Johnson has said publicly before that she regretted that her son (and another son, Ajalon Johnson, 17) were robbing the store. But she said her son “was in shock” when the officer entered the store and yelled at him.
“His first instinct was to run, and that’s what he did,” she said. “They could have handled it in a different way.”
She said the only object she saw in her son’s hand in the video was the bag of money he was carrying as he tried to bolt out the door. Police “assumed, but never saw” a knife in his hand, she said.
Johnson said it upset her that police released the video to the public, along with a 911 audio recording of the shooting. She said the video is gruesome, and that the public release of it shows that police have no concern for her son, for her or her family.
She said the images from it replay in her head every day and night, and that she cries. She sees her son still alive and moving, lifting his head, for many long moments after the shooting stops.
She said she knows that four other families of people recently shot during confrontations with police have been pressing to learn more about why their relatives died. “I recommend the other four families keep pursuing this,” she said. “God will prevail.”
The Sedgwick County District Attorney’s Office ruled on Aug. 28 that the three officers were justified in shooting Colbert, 28, who was pronounced dead about a half-hour later at a local hospital.
The report says that an officer observed a steak knife on the ground next to Colbert after he was shot and it contains a photo of a steak knife lying next to the front door.
That office declined comment Thursday about Johnson’s comments.
Police also declined comment, but pointed out what they had said on the day the district attorney ruled.

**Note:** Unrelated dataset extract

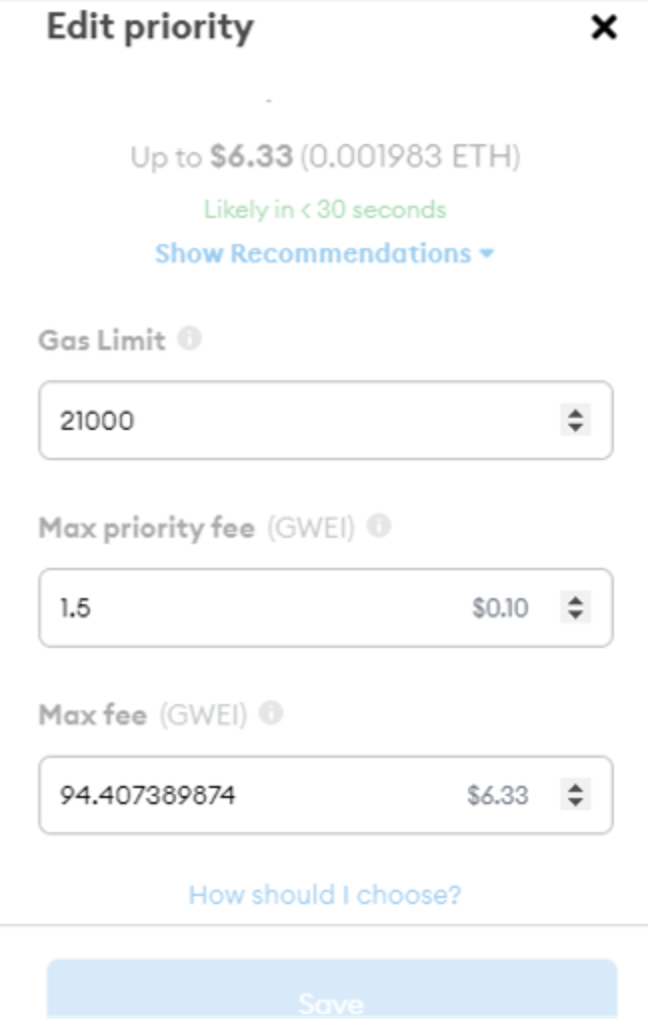Click the $0.10 priority fee fiat value

(500, 607)
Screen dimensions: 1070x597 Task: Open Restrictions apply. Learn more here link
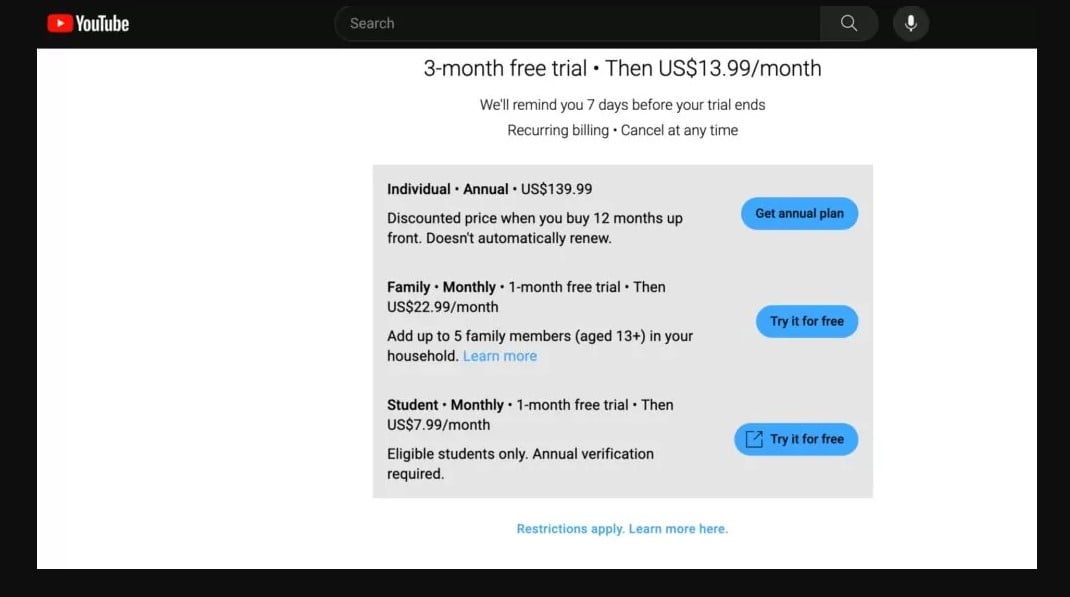pyautogui.click(x=622, y=529)
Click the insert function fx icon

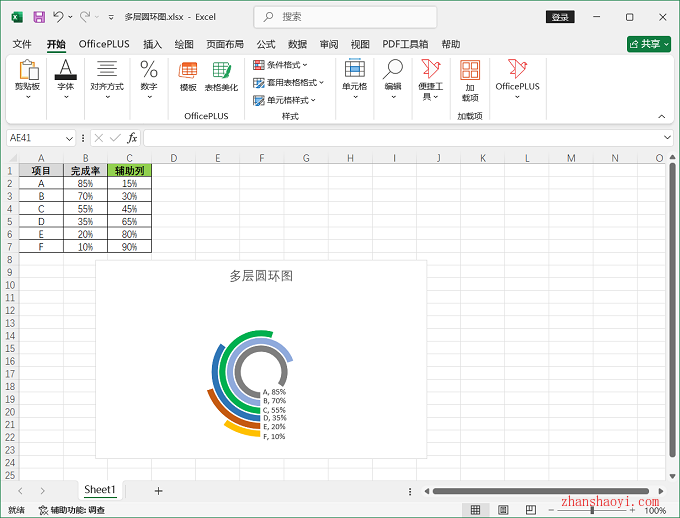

They said they made the video and 911 tape public because the media had requested it, because the release is consistent with the department’s goal of transparency, and that it shows what crime victims endure and what officers have to deal with in such circumstances.
Colbert’s younger brother, Ajalon Johnson, and Kenneth Turner were arrested at the back of the store.
Authorities say Colbert and Johnson robbed the same store on Sept. 25 and the Family Dollar store at 2559 S. Seneca on Oct. 2. Johnson, now 18, has begun serving a prison sentence of 118 months, just short of 10 years. Turner, 30, was sentenced to just less than six years in prison for his role in the Oct. 30 robbery.